#tlsnotary-chat

worth a watch https://www.youtube.com/watch?v=Zq4QCWrvRhI

waxwing: sat through till the end? :)

yeah.

maxwell's beard commands you to pay attention :)

waxwing: now back to implement tls 1.1 and re-org ;)

just running through automated tests on windows.

i see www.gov.uk fly by. there is something orwellian about that site.

did you hear about the new porn rules?

waxwing: yeah

like lots of UK rules, they are eccentric and funny :)

dansmith_btc, don't know if you did much auto-testing on windows

os.kill(auditor_pid,signal.SIGTERM) throws 'WindowsError: [Error 87]'

and same for auditee

i mean it doesn't matter, got a test run sucessful anyway.

loadto file transfer taking too long

PR #82 created. would like at least 1 other person to sanity check before merge.

i can't seem to get Paillier running on my Windows box. I keep getting 'Failed to receive a reply for p_round_ee0' or 'p_link'.

works fine on linux. something to do with processing power? doesn't seem to quite add up.

waxwing, autotesting you pr on linux, i got AssertionError: Fatal error - invalid mac, data not authenticated! for pinterest

is this error debugable? will session folders help?

dansmith_btc, huh, that's .. not something i saw

i mean, not recently since i've fixed the various bugs, anyway

dansmith_btc, which file / line number?

oh in mac check plaintexts, got it

another test run finished ok, bbl

did another test run also successfully (except wikipedia and citizen4 which give the cert error)

wow someone's having fun http://whatcanidoforbitcoin.org/

I found a huge flaw in bc.i wallet which was fixed only a week ago which allowed an arbitrary javascript injection. i dont know who to share it with.

i dont know if it worth making too much noise about and again show bc.i incompetence

wow. i guess you could tell them you found something, but don't know whether anything would come of it.

as you say, all the neg publicity recently doesn't help

the thing is that they've already fixed it a week ago. But they did it on the quiet.

seems like the best you could get from it is a job :)

rather optimistic, admittedly

basically a one-line fix https://github.com/blockchain/My-Wallet/commit/... . They used to allow data to come from non-HTTPS sockets. If you look in the code, this data from the sockets was pasted into the html document without any sanitizing. One could paste any <script> </script> code , including the code which would steal your passwords and such

This applied not only to malicious Tor exit nodes but any rogue ISP or VPN operator.

interesting that it has the same pattern as the other flaw that was found: trying to improve usability at the expense of security.

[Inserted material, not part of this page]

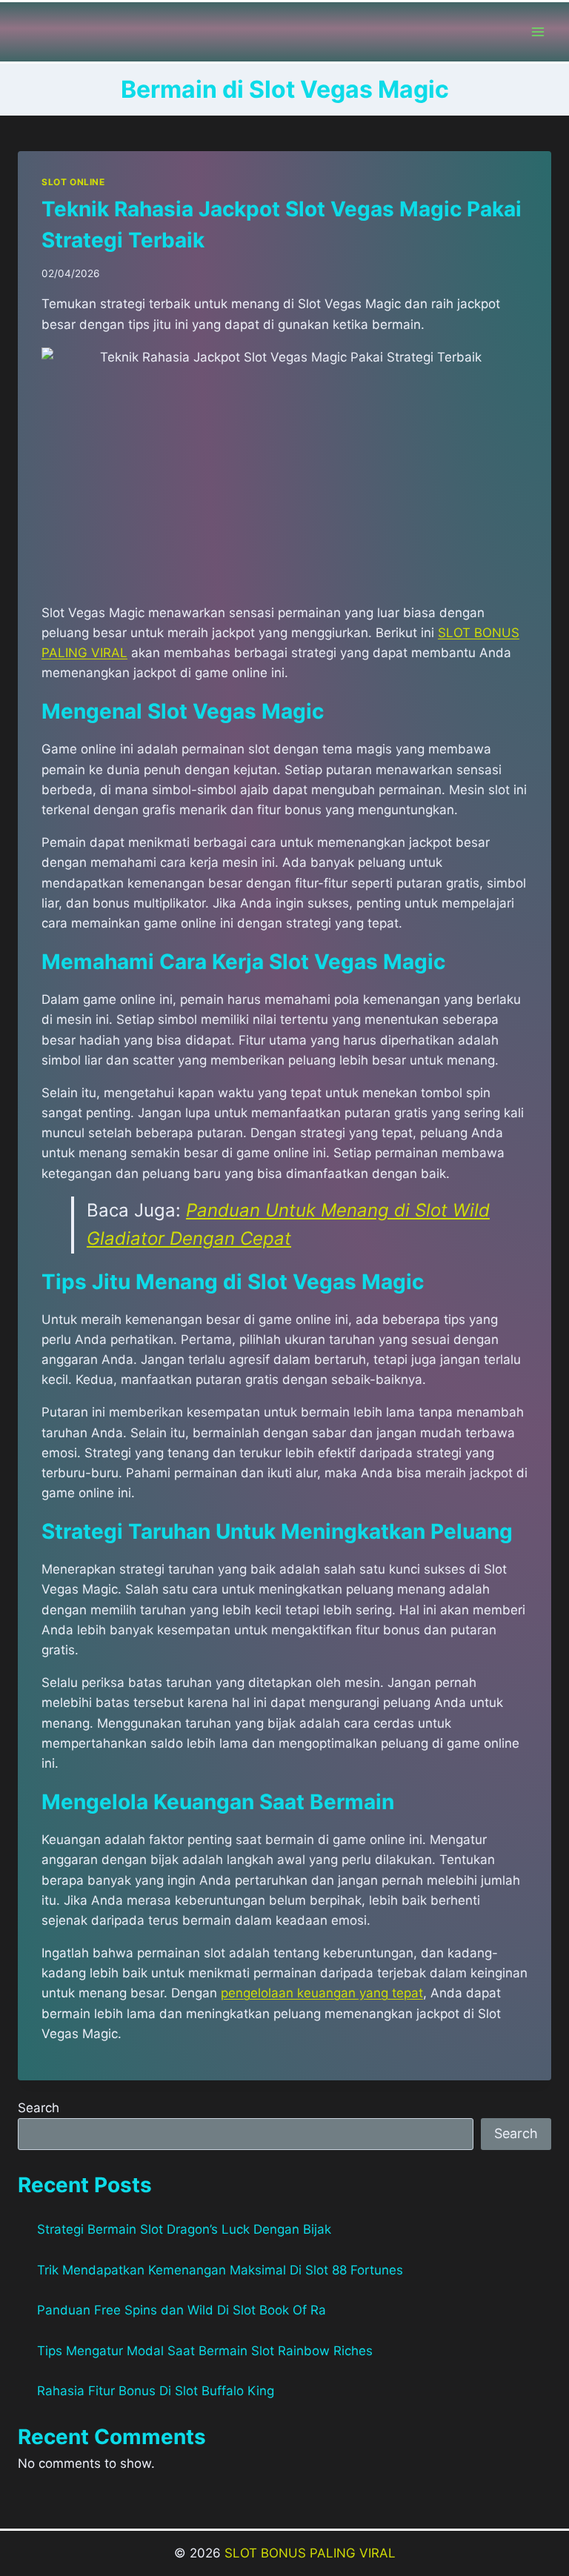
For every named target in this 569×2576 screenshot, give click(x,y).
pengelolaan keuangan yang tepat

I only learned about this b/c someone on reddit posted the heads up but then immediately removed the thread https://pay.reddit.com/r/Bitcoin/comments/2o5j7...

I don't know how reddit works, could bc.i ask reddit to remove such unfavourable threads?

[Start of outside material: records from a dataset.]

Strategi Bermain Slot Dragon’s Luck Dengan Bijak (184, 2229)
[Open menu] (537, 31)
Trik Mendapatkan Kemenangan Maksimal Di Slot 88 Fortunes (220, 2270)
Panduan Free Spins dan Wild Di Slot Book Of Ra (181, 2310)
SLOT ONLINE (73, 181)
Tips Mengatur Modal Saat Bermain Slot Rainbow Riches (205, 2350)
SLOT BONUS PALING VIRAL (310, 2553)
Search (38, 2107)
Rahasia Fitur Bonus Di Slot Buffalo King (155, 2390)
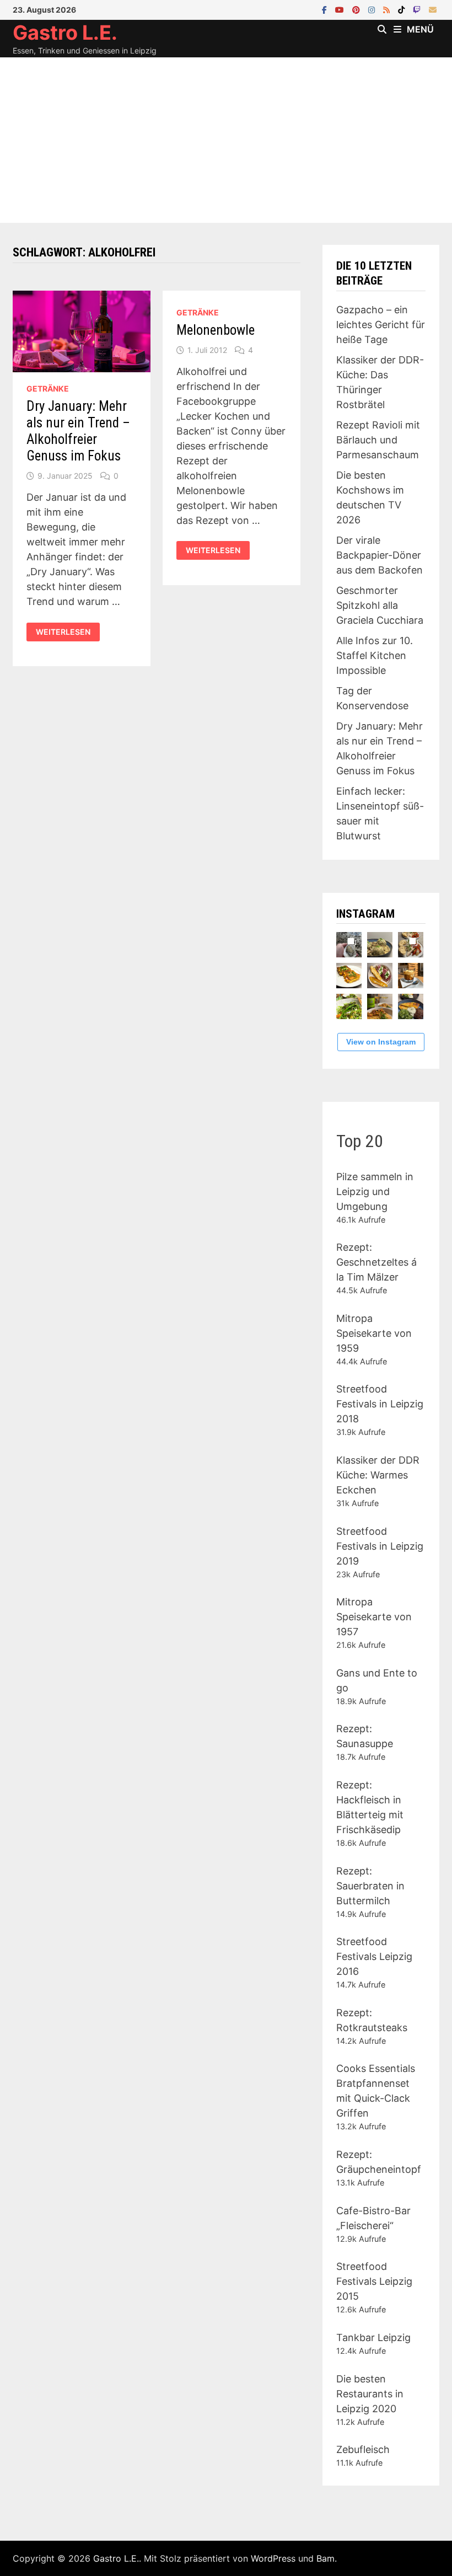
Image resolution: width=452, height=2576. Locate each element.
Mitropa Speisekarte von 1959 (374, 1333)
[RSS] (387, 9)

thread wasn't deleted; only user was deleted, right?

ok, that makes sense then. I had time to check the user before he deleted - it was a throwaway

still it isn't such a critical error right, as 6to23 says, if it's just getting balances. arguable i guess.

That's the thing that the block info was pasted into the html unsanitized.

don't follow

This function was invoked https://github.com/blockchain/My-Wallet/blob/9d...

you see that tx.hash was injected into the html code

so you mean like tx hashes could be modified?

yes

made into html code

but attacker can only report false data to user, right, it's not a coin stealing attack. is it?

i mean shenanigans are possible i'm sure, just not sure how far it could go

because this is arbitrary code, the attacker would insert <script> steal coins</script> which would get executed in the browser

oh ok. i guess it depends how the coin spending part is encapsulated. but basically, yeah, script insertion, good point.